---------- Records shown ----------
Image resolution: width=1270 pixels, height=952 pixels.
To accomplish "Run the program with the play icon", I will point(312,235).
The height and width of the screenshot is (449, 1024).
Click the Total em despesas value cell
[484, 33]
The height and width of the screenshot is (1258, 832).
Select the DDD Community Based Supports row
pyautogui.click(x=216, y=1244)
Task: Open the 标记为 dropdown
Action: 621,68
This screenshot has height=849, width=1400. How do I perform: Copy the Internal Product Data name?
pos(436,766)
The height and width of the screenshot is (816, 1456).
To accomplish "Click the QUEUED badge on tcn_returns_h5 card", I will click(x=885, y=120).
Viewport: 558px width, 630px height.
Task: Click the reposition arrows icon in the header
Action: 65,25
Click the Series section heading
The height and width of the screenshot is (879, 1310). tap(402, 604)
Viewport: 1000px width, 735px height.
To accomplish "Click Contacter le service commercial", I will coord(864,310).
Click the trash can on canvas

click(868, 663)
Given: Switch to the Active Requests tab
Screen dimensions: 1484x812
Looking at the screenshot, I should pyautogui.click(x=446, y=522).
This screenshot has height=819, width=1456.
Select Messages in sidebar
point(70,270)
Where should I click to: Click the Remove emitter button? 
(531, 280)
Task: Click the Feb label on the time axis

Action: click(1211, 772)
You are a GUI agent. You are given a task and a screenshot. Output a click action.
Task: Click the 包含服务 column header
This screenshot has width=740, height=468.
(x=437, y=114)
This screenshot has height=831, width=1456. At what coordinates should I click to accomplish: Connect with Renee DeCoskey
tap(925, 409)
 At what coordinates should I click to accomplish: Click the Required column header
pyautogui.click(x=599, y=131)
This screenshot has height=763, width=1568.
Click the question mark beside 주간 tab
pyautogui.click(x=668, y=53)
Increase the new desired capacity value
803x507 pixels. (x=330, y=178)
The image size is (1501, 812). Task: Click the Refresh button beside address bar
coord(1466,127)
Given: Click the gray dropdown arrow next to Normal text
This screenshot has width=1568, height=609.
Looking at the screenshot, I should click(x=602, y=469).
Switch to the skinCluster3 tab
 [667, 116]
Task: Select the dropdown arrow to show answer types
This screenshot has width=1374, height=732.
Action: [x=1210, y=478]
----------
What is expected: Output every line of the entries above without changing anything.

Response to the task:
Image resolution: width=1270 pixels, height=952 pixels.
To accomplish "Run the program with the play icon", I will point(312,235).
The height and width of the screenshot is (449, 1024).
Click the Total em despesas value cell
[484, 33]
The height and width of the screenshot is (1258, 832).
Select the DDD Community Based Supports row
pyautogui.click(x=216, y=1244)
Task: Open the 标记为 dropdown
Action: 621,68
This screenshot has height=849, width=1400. How do I perform: Copy the Internal Product Data name?
pos(436,766)
The height and width of the screenshot is (816, 1456).
To accomplish "Click the QUEUED badge on tcn_returns_h5 card", I will click(x=885, y=120).
Viewport: 558px width, 630px height.
Task: Click the reposition arrows icon in the header
Action: 65,25
Click the Series section heading
The height and width of the screenshot is (879, 1310). tap(402, 604)
Viewport: 1000px width, 735px height.
To accomplish "Click Contacter le service commercial", I will coord(864,310).
Click the trash can on canvas

click(868, 663)
Given: Switch to the Active Requests tab
Screen dimensions: 1484x812
Looking at the screenshot, I should pyautogui.click(x=446, y=522).
This screenshot has height=819, width=1456.
Select Messages in sidebar
point(70,270)
Where should I click to: Click the Remove emitter button? 
(531, 280)
Task: Click the Feb label on the time axis

Action: click(1211, 772)
You are a GUI agent. You are given a task and a screenshot. Output a click action.
Task: Click the 包含服务 column header
This screenshot has width=740, height=468.
(x=437, y=114)
This screenshot has height=831, width=1456. At what coordinates should I click to accomplish: Connect with Renee DeCoskey
tap(925, 409)
 At what coordinates should I click to accomplish: Click the Required column header
pyautogui.click(x=599, y=131)
This screenshot has height=763, width=1568.
Click the question mark beside 주간 tab
pyautogui.click(x=668, y=53)
Increase the new desired capacity value
803x507 pixels. (x=330, y=178)
The image size is (1501, 812). Task: Click the Refresh button beside address bar
coord(1466,127)
Given: Click the gray dropdown arrow next to Normal text
This screenshot has width=1568, height=609.
Looking at the screenshot, I should click(x=602, y=469).
Switch to the skinCluster3 tab
 [667, 116]
Task: Select the dropdown arrow to show answer types
This screenshot has width=1374, height=732.
Action: [x=1210, y=478]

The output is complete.